En realidad, todas las naranjas y mandarinas tienen la capacidad genética de producir semillas, ya que se desarrollan a partir de la polinización de sus flores.
Sin embargo, hay variedades que se cultivan específicamente para tener pocas o ninguna semilla, lo que conocemos comúnmente como frutas «sin semilla» o «seedless». La presencia de semillas en estas variedades puede deberse a varios factores:
- Polinización cruzada: Si una variedad de naranja o mandarina sin semilla se planta cerca de otra variedad que sí tiene semillas (ya sea otra naranja, mandarina o incluso otros cítricos compatibles), los insectos polinizadores, principalmente las abejas, pueden transferir el polen de una flor a otra. Esto puede resultar en la fecundación del óvulo y la formación de semillas en la fruta que normalmente no las tendría. Algunas variedades, como la mandarina Nadorcott, son autoincompatibles pero tienen alta compatibilidad de cruce con otras mandarinas, lo que facilita la polinización cruzada.

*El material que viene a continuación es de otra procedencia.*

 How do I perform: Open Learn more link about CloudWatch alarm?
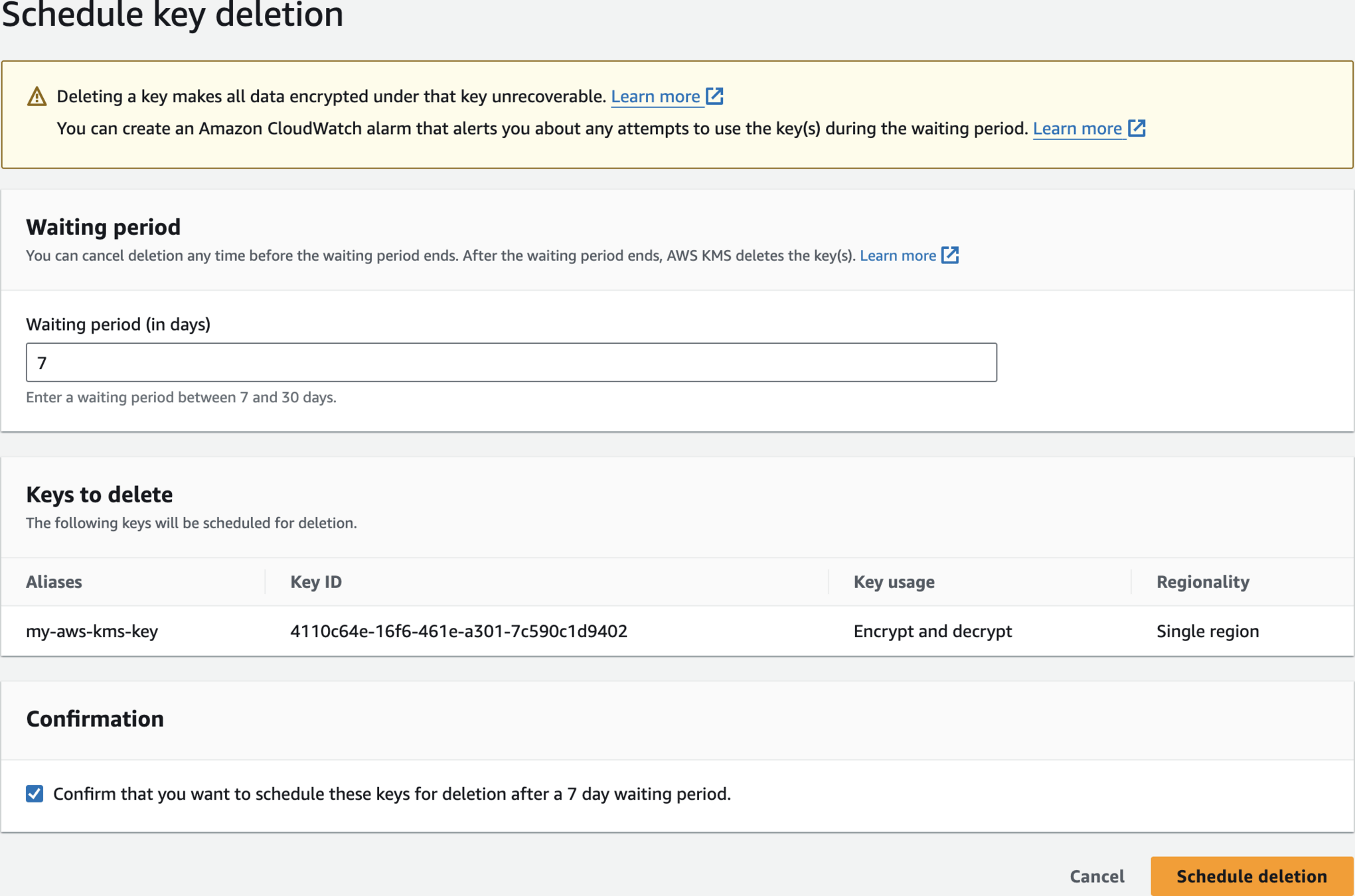(1077, 129)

- Autopolinización (en menor medida): Algunas variedades de cítricos pueden autopolinizarse, es decir, el polen de la misma flor fertiliza el óvulo. Aunque esto es más común en variedades con semillas, en algunas ocasiones puede ocurrir en variedades consideradas sin semilla, resultando en un pequeño número de semillas.
- Mutaciones espontáneas: Aunque es raro, pueden ocurrir mutaciones genéticas en un árbol que normalmente produce frutas sin semilla, lo que podría llevar a la producción de algunas semillas.
- Condiciones ambientales: En algunos casos, factores ambientales durante la floración y el desarrollo del fruto podrían influir en la formación de semillas.
Por lo tanto, la presencia de semillas en naranjas y mandarinas que generalmente se consideran sin semilla no significa necesariamente que haya algo «mal» con la fruta, sino que probablemente ha ocurrido una polinización no deseada.